*Stated problem*. Copy the material word for word, from the line containing "Where should I" down to the line containing "coord(243,336)", including both of those lines. Leave the pictures out.

*Recorded information*.

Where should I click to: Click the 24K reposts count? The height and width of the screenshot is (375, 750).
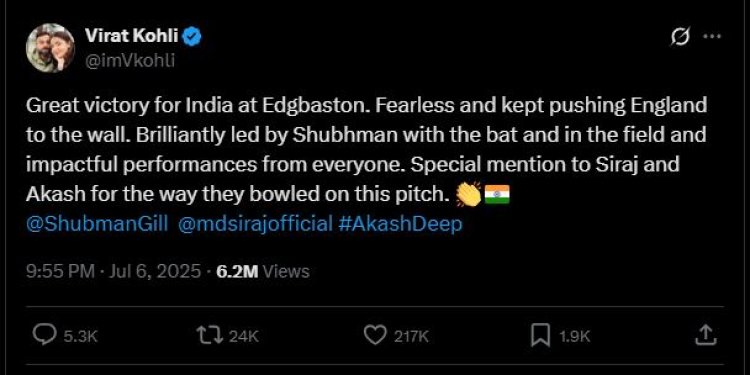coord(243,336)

==

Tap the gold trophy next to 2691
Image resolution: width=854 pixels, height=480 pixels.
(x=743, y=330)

*Written solution*.
Where should I click to: Click the 24K reposts count? The height and width of the screenshot is (375, 750).
coord(243,336)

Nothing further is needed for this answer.